Doubler un film est toujours passionnant. J’ai la chance de prêter ma voix à des comédiennes magnifiques, telles qu’Angelina Jolie, Sandra Bullock, Tilda Swinton, Nicola Walker et tant d’autres. Je me suis régalée à travailler sur Maléfique, ou encore sur Gravity... Dans Miss Détective, Sandra Bullock joue une flic qui parle beaucoup en mangeant. Je ne sais pas combien de kilos de pommes j’ai ingurgités pour la doubler ! Je viens de doubler Tilda Swinton dans Trois mille ans à t’attendre. Ce film est un régal. C’est génial de découvrir comment chaque comédienne travaille son personnage. Et là aussi, je continue d’apprendre et de m’inspirer. Il arrive que l’on “reconnaisse” ma voix dans le quotidien. Il y a peu, dans un café, je parle avec une amie, une jeune femme me montre du doigt en s’exclamant : “Desperate Housewives !” Ou encore dernièrement, un jeune homme me regarde avec des yeux ronds : “Vous avez accompagné mon enfance avec Lara Croft ! Pourquoi ont-ils changé la voix française ?” Que de sourires !

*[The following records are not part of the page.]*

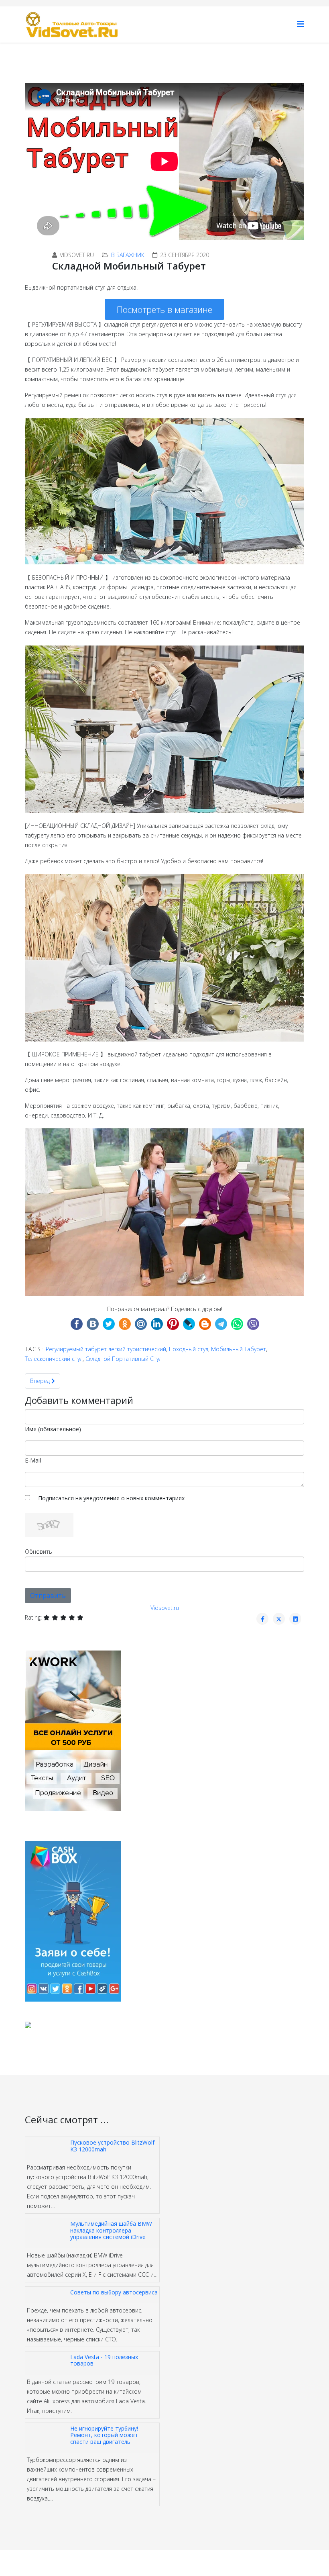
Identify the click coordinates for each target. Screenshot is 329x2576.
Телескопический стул (54, 1359)
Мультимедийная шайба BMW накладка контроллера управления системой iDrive (111, 2230)
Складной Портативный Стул (123, 1359)
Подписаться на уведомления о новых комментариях (111, 1498)
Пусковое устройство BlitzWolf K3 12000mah (112, 2146)
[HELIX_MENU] (300, 23)
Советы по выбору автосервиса (114, 2292)
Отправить (48, 1595)
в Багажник (127, 255)
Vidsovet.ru (164, 1608)
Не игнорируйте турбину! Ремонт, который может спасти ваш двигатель (104, 2435)
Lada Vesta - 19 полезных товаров (104, 2360)
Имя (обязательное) (53, 1429)
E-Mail (33, 1460)
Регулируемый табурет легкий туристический (106, 1349)
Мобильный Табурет (238, 1349)
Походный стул (188, 1349)
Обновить (38, 1551)
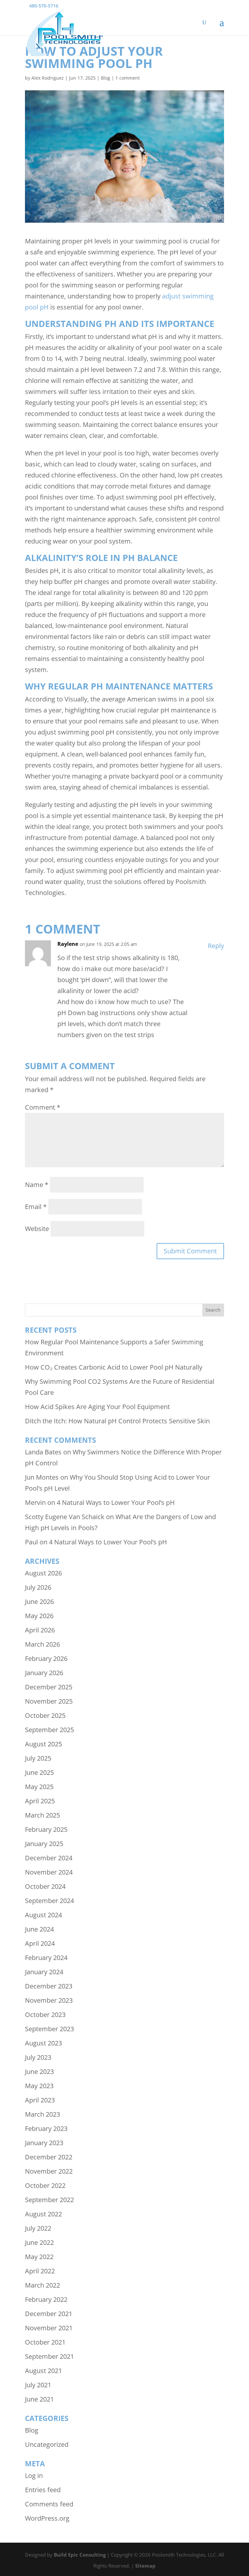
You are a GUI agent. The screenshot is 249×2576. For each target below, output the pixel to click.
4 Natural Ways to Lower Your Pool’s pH (116, 1502)
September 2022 (49, 2199)
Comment (42, 1107)
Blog (105, 78)
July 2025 (38, 1758)
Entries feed (43, 2489)
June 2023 (39, 2071)
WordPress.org (47, 2518)
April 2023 (40, 2100)
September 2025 (49, 1729)
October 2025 (45, 1715)
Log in (34, 2475)
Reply (216, 945)
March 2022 (42, 2285)
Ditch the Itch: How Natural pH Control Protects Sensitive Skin (117, 1421)
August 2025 (43, 1744)
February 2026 (46, 1658)
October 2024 (45, 1886)
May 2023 (39, 2085)
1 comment (127, 78)
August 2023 (43, 2043)
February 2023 (46, 2128)
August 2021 (43, 2370)
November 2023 (49, 2000)
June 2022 (39, 2242)
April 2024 (40, 1943)
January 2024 (44, 1971)
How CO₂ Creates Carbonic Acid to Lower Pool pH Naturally (113, 1367)
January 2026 (44, 1672)
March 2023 (42, 2114)
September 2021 (49, 2356)
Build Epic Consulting (80, 2554)
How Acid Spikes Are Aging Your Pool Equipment (97, 1406)
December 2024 (48, 1858)
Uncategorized (46, 2444)
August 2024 (43, 1914)
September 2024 (49, 1900)
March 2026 (42, 1644)
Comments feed (49, 2504)
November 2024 (49, 1872)
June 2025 (39, 1772)
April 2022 (40, 2271)
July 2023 (38, 2057)
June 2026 (39, 1601)
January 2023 (44, 2142)
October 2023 (45, 2014)
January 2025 (44, 1843)
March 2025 (42, 1815)
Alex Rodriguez (47, 78)
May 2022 (39, 2256)
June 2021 (39, 2399)
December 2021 (48, 2313)
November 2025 (49, 1701)
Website (37, 1228)
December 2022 (48, 2157)
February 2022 (46, 2299)
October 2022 (45, 2185)
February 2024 (46, 1957)
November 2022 (49, 2171)
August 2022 (43, 2214)
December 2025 (48, 1687)
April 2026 (40, 1630)
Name (36, 1184)
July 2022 (38, 2228)
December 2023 (48, 1986)
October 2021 (45, 2342)
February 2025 (46, 1829)
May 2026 (39, 1615)
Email (36, 1206)
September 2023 (49, 2028)
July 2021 (38, 2384)
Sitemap (145, 2565)
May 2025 (39, 1786)
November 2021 (49, 2328)
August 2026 (43, 1573)
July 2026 (38, 1587)
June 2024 (39, 1929)
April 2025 (40, 1801)
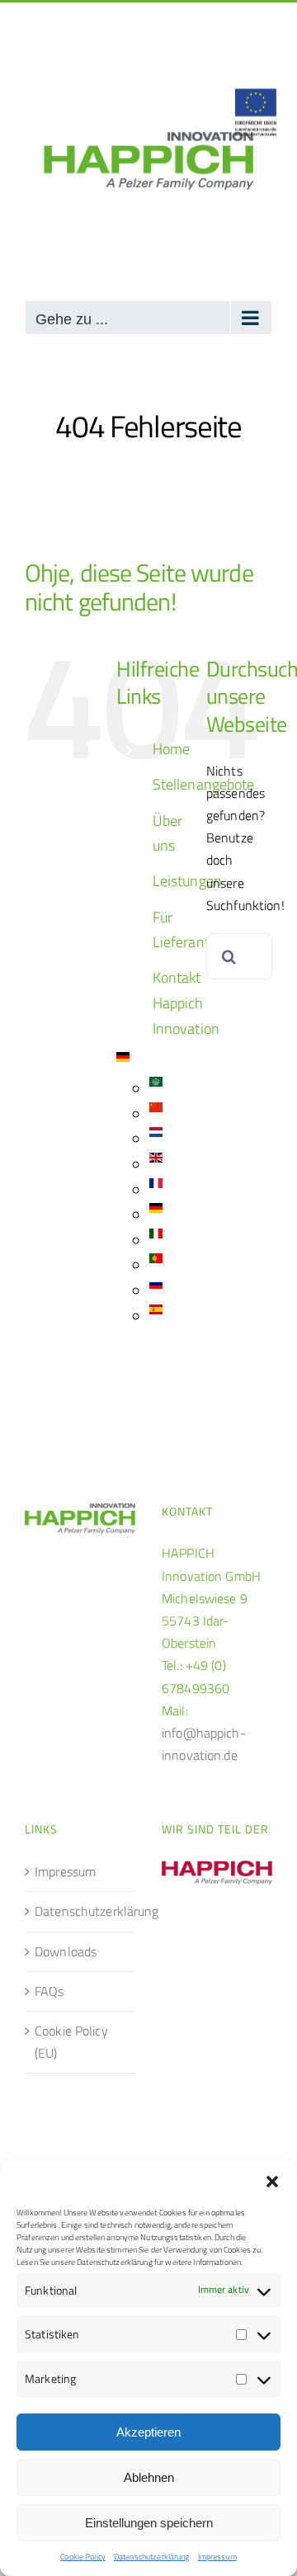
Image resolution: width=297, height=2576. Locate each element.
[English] (156, 1165)
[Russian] (156, 1291)
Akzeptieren (148, 2432)
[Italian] (156, 1240)
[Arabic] (156, 1089)
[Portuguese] (156, 1265)
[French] (156, 1190)
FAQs (49, 1991)
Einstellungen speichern (149, 2523)
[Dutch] (156, 1139)
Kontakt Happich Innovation (186, 1002)
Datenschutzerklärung (152, 2556)
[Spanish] (156, 1316)
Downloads (66, 1951)
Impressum (217, 2556)
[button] (272, 2181)
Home (172, 749)
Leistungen (187, 881)
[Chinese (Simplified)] (156, 1114)
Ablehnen (149, 2477)
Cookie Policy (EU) (71, 2042)
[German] (123, 1064)
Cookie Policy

Niveau emploi du temps, ce n’est jamais la même chose d’une semaine sur l’autre. Je suis intermittente du spectacle, je cumule souvent des activités artistiques différentes. Je peux travailler deux mois sur une pièce de théâtre, tourner quelques jours, avoir une semaine de libre, écrire, mettre en scène, monter un projet, puis un autre, partir en studio prêter ma voix à des pubs, des livres audio, des jeux vidéo, des documentaires, animer des ateliers sur la voix ou sur l’imaginaire... La voix est un paysage, un monde ; c’est une signature. Elle est rusée, elle émeut, chatouille, séduit, joue avec qui l’écoute, si bien qu’elle vous laisse à penser que vous la connaissez. »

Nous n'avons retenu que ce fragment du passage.